- _PROBLEM STATEMENT_: Write down exactly the lines from the one with "Image resolution: width=566" to the end of the data, first and last included, and no others.

(Stored data)
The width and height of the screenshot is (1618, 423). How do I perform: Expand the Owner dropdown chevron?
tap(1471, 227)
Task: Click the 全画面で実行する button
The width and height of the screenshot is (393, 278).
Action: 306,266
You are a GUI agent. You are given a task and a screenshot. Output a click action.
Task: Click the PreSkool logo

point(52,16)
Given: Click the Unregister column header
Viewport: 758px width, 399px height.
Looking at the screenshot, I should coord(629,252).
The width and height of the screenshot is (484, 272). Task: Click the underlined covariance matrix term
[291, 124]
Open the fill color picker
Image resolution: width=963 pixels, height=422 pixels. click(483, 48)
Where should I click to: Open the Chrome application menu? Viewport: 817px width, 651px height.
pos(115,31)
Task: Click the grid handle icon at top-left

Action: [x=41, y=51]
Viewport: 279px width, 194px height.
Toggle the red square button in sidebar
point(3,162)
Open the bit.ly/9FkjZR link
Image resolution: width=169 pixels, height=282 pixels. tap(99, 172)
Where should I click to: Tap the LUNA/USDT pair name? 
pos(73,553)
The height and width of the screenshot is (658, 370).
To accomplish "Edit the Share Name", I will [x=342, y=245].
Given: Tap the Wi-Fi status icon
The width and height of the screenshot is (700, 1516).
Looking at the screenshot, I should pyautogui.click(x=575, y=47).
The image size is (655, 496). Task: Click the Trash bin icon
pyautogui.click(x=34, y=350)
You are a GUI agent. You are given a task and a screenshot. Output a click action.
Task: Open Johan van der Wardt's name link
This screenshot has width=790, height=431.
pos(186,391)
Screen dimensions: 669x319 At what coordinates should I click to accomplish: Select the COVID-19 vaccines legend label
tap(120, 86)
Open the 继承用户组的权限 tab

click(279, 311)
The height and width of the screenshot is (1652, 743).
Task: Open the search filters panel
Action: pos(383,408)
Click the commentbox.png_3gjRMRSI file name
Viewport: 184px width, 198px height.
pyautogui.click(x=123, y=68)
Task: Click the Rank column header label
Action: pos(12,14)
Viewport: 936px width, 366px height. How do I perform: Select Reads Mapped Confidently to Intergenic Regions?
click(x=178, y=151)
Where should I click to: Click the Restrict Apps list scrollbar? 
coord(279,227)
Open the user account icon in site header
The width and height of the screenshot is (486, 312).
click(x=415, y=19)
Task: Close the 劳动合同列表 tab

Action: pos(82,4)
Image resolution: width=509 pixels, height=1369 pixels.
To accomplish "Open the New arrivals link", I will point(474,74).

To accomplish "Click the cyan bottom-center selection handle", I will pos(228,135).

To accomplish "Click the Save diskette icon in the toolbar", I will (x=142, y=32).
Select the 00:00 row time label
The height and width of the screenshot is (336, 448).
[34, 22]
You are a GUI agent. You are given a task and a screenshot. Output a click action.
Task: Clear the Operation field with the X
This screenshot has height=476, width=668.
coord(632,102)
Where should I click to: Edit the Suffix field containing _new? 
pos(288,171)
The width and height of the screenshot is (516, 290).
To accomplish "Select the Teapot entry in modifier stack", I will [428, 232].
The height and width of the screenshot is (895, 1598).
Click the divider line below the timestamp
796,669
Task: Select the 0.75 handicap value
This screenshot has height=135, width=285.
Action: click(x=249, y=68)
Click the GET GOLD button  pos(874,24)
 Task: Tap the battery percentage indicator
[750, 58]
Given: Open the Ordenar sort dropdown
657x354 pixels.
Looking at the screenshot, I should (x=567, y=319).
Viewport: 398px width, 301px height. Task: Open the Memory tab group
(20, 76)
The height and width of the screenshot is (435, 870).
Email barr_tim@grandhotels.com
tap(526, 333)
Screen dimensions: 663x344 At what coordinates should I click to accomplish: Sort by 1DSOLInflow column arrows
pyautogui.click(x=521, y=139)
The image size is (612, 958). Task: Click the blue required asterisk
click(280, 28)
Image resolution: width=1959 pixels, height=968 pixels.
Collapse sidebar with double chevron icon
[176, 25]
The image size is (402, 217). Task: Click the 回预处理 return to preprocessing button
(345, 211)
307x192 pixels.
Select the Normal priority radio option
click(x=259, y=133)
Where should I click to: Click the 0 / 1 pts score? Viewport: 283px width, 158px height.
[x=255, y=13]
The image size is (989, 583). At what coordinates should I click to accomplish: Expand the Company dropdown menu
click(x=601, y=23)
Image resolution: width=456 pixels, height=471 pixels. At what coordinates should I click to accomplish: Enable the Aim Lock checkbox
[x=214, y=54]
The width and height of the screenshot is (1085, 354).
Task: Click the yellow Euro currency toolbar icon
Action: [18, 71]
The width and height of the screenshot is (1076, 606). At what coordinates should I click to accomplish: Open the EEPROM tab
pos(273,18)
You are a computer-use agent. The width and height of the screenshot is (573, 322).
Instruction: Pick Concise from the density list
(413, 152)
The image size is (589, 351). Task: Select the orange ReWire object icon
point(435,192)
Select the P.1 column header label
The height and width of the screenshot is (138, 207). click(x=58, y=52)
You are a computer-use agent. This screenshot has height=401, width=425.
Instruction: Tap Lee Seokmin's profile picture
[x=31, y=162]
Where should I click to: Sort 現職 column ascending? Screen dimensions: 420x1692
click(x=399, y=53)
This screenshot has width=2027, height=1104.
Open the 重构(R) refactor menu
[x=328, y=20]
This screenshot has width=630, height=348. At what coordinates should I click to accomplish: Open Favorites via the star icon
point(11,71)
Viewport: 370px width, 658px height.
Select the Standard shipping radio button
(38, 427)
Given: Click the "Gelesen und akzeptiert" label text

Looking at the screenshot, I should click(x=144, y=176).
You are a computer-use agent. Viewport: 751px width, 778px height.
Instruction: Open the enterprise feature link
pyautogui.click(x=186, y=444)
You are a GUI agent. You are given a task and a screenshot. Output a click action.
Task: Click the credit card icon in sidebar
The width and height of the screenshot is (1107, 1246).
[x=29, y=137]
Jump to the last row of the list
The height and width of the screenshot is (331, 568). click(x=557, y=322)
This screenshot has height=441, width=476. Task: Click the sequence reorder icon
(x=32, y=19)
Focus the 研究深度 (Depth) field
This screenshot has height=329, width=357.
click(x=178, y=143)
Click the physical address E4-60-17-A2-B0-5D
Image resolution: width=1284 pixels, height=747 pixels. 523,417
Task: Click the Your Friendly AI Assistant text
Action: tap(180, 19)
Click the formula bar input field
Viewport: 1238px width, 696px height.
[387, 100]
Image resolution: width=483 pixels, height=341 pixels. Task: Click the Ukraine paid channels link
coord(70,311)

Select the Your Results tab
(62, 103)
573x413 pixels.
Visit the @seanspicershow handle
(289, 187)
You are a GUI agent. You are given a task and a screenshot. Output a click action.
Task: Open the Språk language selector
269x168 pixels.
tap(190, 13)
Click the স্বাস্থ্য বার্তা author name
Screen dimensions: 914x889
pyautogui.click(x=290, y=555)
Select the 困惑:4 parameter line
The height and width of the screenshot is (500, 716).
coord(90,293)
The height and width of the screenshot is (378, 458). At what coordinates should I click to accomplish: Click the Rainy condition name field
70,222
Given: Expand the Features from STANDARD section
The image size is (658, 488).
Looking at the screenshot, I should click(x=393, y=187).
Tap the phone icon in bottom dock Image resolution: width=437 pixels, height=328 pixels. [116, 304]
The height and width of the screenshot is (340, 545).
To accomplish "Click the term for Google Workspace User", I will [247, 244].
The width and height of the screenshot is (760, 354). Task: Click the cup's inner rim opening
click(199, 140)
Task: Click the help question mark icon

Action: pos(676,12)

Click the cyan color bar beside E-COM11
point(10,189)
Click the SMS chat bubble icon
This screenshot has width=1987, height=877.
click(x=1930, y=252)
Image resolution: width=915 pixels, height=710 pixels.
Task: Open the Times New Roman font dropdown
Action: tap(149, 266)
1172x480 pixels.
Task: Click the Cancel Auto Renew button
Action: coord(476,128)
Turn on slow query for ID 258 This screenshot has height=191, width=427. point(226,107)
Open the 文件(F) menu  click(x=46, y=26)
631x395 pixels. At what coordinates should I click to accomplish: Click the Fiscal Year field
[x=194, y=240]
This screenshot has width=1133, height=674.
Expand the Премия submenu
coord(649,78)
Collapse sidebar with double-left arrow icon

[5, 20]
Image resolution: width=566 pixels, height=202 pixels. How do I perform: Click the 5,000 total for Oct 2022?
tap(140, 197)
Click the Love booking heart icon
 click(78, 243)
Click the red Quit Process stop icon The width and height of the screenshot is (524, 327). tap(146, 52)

- _OUTPUT BELOW_:
Image resolution: width=566 pixels, height=202 pixels. How do I perform: Click the 5,000 total for Oct 2022?
tap(140, 197)
Click the Love booking heart icon
 click(78, 243)
Click the red Quit Process stop icon The width and height of the screenshot is (524, 327). tap(146, 52)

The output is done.